All sources acknowledge we are
talking billions of dollars. The crappy ad experience is leading consumers in ever-larger numbers to block digital ads altogether.
If left unaddressed, this issue will kill a potentially
useful advertising avenue for marketers, a hugely profitable revenue-builder for agencies and a growing source of revenue for (online) publishers. Plus, it will kill access to independent journalism
and content for consumers. So all parties clearly indicate they want to fix what is wrong -- but sadly, all independent from each other.
The industry interest groups such as the ANA, WFA and IAB
do an admirable job of highlighting the problem in terms of size and pervasiveness. That is helpful, but so far these scare-mongering tactics have not really led to the collective outrage you would
expect when billions of dollars are siphoned off from working ad dollars. In fact, the answer has been to pour more dollars into the hugely broken system.
advertisement
advertisement
The agencies are waking up, and are
beginning to build solutions and practices that deliver a measure of fraud- and waste- avoidance. But the agencies are doing this by themselves, using a wide variety of bespoke technologies,
guidelines and tools. Is Group M’s approach better/safer than Dentsu/Aegis? Who knows, and how can you ever find out without the transparency the industry needs?
Media owners and sellers
are beginning to offer safe content offerings, although DoubleClick showed recently that even those are not fraud-proof. A few weeks ago, John Motavalli wrote “Naming Names: Anatomy Of An Ad Fraud,” here on MediaPost, which showed that even
if you think you’re buying safe content from The Financial Times, it ain’t always so.

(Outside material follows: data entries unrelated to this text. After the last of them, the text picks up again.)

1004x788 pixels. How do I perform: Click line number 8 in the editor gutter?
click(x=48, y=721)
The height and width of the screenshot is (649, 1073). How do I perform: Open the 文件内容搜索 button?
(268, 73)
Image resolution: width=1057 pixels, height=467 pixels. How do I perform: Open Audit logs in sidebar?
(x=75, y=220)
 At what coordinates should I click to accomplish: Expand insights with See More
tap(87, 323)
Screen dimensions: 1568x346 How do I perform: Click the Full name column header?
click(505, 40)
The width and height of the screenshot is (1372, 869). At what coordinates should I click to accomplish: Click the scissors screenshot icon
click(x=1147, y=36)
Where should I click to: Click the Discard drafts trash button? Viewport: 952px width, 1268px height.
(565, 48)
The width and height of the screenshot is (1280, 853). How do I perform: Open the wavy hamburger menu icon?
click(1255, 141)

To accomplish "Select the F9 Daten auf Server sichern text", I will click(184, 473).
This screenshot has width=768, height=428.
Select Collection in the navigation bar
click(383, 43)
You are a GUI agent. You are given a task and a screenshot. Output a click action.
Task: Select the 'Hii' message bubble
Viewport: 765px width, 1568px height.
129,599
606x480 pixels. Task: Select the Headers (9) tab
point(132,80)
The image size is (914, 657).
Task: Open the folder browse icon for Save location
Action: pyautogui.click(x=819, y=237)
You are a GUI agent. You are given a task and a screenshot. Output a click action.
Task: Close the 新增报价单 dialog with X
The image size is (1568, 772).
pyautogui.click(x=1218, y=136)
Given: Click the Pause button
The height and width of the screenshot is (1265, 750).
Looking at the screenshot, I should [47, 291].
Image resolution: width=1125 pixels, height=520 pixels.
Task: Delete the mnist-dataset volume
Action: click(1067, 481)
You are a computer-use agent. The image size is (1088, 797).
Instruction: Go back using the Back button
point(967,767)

Last week, I read an interview with Jeroen Verkroost, the managing director of the
IAB Netherlands chapter. He delivered a defense of some of the mark-ups digital agencies place on digital advertising. I am not sure I can defend the fact that the WFA calculated this to be up to 60%
of digital ad dollars (per the recently published “Compendium of Ad Fraud Knowledge for Media Investors” report). But what Verkroost says is that some of those mark-ups fund things that
matter to advertisers.
I assume you don't speak Dutch (perhaps Double Dutch on occasion?), so I have translated part of what he said: “Let’s assume a media agency charges 15% in a
digital trade, and a targeting party charges 25%. In this scenario, the agency delivers buying strategies, adding in the right targeting partners, they monitor and optimize the campaign during
execution, and deliver the post-buy report. The targeting party ensures the message reaches the right target audience, thus avoiding waste.”
Is this worth 40%? Or, worse, 60% as in the
WFA scenario? I will leave that to the procurement department to negotiate with the agency.
But what I would advocate is to use some of the percentages to start an industry fund, jointly
supported by all parties, to properly combat ad fraud. Let’s set rules jointly — but, more importantly, build technology in defense to attack what’s wrong. Hey, I know, let’s
call it the CIA: the Coalition for Intelligent Advertising.